Problem description:
Print the part of the snus study report from "Wednesday, December 15, 2010" to "and snus users." word for word.

(Beginning of Extract)

Wednesday, December 15, 2010
Snus Not Linked to Colorectal Cancer
Researchers from the Swedish Karolinska Institute have published a study in the International Journal of Cancer showing that snus use is not a risk factor for cancers of the colon, rectum and anus among Swedish men (abstract here).
Caroline Nordenvall, from the Department of Medical Epidemiology and Biostatistics, and colleagues studied over 300,000 male Swedish construction workers who enrolled in a health program from 1971 to 1992. The workers were followed for up to 37 years, and Nordenvall calculated the relative risks (RRs) for cancer of the colon, rectum and anus among smokers and snus users.
Compared with non-users of tobacco, smokers had RRs of 1.08 (95% Confidence Interval = 0.99 – 1.19) for colon cancer and 1.16 (CI = 1.04 – 1.30) for rectal cancer. These are very small increases, and only the latter is statistically significant. The RR for anal cancer among smokers was 2.41 (CI = 1.06 – 5.48). Although smoking has been implicated for many years as a risk factor for anal cancer, the sexually transmitted human papillomaviruses are known causes of this malignancy. Information on sexual behavior or venereal infections, not found in this study, might affect Nordenvall’s risk estimate for smoking.

(End of Extract)
(Beginning of Source material)

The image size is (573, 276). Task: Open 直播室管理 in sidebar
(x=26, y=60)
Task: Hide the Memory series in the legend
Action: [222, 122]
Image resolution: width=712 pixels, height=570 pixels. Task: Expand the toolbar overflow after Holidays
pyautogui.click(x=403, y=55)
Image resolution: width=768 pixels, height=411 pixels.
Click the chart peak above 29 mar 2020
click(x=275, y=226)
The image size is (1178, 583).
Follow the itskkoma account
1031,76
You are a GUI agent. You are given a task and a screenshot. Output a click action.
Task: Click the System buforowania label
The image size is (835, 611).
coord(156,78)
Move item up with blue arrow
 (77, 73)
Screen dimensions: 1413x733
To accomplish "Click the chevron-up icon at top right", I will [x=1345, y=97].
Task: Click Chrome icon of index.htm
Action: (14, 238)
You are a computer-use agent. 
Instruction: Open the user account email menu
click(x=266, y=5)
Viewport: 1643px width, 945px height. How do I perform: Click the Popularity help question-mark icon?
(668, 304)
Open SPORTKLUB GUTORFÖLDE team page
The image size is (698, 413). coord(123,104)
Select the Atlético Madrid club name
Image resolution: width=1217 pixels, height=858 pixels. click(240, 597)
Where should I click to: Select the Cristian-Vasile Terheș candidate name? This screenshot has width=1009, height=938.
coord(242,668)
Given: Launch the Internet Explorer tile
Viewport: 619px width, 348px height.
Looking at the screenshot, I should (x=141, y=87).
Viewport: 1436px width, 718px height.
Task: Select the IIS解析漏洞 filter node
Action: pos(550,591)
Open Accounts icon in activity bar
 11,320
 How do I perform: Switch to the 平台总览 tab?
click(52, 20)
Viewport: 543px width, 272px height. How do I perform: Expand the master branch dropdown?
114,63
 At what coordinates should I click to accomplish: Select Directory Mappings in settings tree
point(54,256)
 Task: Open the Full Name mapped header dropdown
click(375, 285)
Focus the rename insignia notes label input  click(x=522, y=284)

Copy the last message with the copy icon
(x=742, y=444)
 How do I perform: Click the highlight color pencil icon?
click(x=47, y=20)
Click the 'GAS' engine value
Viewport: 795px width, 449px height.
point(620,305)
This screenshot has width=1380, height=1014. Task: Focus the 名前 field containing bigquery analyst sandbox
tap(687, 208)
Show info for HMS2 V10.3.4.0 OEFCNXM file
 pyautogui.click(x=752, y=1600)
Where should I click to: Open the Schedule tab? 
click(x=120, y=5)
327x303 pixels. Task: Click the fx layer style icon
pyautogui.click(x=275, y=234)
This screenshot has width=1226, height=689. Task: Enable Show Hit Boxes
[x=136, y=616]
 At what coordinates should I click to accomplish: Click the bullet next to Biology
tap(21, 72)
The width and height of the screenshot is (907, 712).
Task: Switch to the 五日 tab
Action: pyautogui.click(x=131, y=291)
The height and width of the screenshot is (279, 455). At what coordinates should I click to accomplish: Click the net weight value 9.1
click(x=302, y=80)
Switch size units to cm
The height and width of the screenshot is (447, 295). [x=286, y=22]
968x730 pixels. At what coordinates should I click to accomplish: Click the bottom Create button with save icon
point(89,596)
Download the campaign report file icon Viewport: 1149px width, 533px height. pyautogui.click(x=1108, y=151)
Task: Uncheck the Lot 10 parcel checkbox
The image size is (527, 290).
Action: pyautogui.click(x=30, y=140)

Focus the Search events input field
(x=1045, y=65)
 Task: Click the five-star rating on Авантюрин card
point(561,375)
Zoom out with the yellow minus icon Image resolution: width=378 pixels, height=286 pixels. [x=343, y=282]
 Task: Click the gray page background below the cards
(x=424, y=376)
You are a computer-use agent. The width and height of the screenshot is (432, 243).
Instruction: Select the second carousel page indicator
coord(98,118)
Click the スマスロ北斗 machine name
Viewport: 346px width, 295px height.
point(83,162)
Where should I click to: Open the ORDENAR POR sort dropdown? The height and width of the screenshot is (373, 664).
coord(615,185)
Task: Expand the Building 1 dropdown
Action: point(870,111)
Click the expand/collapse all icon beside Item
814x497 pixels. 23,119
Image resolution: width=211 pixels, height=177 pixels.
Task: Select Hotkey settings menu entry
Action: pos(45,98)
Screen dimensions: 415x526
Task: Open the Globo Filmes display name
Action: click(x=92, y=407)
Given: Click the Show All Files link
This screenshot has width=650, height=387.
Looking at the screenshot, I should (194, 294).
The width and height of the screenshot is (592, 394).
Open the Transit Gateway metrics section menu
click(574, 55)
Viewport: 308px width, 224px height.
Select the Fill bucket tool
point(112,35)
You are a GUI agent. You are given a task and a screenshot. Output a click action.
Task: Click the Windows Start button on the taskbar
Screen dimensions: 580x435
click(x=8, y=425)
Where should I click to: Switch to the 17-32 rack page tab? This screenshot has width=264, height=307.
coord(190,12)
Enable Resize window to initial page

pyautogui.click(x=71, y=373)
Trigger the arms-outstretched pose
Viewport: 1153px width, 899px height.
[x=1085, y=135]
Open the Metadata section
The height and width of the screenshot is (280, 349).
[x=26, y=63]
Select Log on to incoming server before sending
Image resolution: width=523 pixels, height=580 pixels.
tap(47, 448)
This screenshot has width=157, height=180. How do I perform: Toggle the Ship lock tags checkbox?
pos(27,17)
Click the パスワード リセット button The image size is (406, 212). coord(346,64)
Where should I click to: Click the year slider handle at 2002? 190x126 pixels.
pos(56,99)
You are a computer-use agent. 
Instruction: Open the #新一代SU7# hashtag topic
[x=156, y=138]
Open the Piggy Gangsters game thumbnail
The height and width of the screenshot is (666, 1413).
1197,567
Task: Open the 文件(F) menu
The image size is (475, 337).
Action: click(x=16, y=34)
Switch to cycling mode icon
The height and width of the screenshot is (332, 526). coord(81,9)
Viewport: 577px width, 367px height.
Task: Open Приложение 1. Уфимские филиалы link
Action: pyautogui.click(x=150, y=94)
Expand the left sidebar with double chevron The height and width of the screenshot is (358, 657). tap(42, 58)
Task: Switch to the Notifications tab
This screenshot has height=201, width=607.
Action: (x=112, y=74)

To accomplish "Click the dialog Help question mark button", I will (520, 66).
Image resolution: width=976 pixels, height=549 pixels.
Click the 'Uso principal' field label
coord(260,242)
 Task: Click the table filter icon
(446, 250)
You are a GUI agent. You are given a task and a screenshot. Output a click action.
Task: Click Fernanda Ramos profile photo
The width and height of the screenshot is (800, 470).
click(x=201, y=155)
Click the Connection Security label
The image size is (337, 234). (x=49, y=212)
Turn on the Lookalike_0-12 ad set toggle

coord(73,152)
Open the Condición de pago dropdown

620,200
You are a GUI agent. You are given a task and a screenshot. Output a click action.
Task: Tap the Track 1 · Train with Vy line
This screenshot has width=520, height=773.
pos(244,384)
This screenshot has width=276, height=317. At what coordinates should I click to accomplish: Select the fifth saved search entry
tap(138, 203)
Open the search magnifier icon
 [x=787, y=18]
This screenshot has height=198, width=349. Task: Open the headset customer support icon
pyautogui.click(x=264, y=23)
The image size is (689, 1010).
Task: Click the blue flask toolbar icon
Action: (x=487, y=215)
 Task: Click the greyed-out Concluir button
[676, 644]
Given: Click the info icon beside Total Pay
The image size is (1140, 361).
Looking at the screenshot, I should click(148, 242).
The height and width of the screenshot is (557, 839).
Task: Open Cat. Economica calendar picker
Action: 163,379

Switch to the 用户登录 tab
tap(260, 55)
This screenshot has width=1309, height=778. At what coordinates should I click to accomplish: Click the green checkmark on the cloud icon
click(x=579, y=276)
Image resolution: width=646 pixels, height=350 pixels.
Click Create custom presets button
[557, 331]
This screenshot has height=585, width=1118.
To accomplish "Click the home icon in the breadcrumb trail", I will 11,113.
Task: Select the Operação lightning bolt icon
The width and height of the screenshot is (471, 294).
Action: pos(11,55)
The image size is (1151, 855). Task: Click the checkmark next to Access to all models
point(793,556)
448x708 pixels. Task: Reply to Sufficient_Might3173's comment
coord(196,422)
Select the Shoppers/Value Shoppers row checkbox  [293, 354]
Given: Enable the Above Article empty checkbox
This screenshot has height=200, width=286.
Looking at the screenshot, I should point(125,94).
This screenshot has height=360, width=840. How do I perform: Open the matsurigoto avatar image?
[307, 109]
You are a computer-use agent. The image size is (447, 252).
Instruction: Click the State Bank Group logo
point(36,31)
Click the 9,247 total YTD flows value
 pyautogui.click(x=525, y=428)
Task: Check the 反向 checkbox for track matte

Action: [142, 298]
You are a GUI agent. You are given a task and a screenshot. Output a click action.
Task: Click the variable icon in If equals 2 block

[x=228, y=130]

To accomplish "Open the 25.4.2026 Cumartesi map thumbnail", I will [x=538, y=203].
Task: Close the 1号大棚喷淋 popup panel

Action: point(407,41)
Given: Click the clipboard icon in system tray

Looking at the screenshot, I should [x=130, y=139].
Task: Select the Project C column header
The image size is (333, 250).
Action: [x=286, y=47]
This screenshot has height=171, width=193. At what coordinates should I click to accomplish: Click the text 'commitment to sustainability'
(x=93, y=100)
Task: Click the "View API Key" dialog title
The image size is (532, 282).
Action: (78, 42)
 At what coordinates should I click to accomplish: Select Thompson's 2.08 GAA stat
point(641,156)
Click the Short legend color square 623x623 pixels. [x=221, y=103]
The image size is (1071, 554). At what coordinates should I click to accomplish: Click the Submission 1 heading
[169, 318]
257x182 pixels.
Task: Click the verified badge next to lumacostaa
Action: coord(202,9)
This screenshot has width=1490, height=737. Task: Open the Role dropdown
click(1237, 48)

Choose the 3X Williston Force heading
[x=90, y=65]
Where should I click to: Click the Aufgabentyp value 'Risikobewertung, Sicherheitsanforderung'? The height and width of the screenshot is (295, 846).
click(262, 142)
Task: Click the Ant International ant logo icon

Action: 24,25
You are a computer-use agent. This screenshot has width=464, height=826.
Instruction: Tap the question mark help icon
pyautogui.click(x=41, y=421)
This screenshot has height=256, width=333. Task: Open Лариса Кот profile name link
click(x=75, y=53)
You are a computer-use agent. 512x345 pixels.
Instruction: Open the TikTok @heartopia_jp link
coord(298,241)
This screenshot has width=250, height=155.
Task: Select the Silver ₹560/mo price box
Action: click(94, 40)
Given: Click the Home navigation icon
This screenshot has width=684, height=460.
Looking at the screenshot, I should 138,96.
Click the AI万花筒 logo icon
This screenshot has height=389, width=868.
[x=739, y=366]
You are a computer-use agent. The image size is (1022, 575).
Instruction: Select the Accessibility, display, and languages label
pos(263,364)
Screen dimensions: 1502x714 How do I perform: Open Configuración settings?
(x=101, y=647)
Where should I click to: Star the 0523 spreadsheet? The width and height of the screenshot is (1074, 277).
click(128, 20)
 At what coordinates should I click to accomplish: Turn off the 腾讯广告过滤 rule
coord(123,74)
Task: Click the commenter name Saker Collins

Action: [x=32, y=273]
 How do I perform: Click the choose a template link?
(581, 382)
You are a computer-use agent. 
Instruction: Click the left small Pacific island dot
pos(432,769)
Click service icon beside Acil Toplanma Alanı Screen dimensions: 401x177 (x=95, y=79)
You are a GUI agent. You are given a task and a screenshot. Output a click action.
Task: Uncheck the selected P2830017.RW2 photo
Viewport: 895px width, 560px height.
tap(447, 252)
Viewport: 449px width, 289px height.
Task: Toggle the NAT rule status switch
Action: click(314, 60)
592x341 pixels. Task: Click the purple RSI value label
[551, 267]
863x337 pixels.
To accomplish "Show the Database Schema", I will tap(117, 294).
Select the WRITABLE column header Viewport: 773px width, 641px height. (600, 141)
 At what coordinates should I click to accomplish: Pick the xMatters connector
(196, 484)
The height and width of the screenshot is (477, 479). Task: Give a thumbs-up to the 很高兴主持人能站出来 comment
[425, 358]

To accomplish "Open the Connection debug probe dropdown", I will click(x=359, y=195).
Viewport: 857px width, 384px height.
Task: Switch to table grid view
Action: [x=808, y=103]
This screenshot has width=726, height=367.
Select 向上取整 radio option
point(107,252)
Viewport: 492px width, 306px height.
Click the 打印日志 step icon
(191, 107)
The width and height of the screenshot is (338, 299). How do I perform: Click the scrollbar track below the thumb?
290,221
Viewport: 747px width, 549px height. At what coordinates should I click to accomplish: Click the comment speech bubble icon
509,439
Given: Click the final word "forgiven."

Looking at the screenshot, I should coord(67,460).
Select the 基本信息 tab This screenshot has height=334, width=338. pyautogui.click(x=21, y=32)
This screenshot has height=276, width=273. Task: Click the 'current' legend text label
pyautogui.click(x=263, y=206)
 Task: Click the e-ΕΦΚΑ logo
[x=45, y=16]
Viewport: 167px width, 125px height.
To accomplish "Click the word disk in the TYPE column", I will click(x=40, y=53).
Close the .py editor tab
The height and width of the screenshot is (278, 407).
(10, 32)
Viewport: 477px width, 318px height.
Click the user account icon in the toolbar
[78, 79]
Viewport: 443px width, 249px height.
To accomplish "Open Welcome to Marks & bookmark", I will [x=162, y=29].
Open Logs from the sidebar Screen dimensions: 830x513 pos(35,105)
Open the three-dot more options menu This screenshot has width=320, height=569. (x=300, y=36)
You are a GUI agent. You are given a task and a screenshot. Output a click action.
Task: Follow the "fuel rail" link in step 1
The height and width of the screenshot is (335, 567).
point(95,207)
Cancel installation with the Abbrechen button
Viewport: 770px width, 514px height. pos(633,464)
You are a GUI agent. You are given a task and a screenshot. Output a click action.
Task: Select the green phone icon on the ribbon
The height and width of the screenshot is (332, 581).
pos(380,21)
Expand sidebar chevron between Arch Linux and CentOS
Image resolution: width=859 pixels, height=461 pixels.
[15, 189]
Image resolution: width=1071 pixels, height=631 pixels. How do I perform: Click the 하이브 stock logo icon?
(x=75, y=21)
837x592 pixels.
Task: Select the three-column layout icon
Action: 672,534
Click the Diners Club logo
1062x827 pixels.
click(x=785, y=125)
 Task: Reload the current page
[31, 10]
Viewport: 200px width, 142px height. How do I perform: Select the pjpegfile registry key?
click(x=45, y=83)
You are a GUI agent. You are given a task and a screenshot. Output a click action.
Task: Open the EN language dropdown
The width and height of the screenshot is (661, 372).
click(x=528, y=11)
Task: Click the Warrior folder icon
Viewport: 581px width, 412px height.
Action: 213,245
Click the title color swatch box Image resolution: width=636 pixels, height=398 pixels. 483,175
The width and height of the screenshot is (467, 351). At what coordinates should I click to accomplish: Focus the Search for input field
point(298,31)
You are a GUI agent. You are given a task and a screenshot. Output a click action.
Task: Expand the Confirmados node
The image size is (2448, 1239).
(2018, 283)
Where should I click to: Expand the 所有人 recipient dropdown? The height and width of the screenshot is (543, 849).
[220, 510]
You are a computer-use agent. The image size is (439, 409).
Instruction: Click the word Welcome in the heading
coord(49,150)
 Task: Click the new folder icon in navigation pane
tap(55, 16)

(End of Source material)

Solution:
Wednesday, December 15, 2010
Snus Not Linked to Colorectal Cancer
Researchers from the Swedish Karolinska Institute have published a study in the International Journal of Cancer showing that snus use is not a risk factor for cancers of the colon, rectum and anus among Swedish men (abstract here).
Caroline Nordenvall, from the Department of Medical Epidemiology and Biostatistics, and colleagues studied over 300,000 male Swedish construction workers who enrolled in a health program from 1971 to 1992. The workers were followed for up to 37 years, and Nordenvall calculated the relative risks (RRs) for cancer of the colon, rectum and anus among smokers and snus users.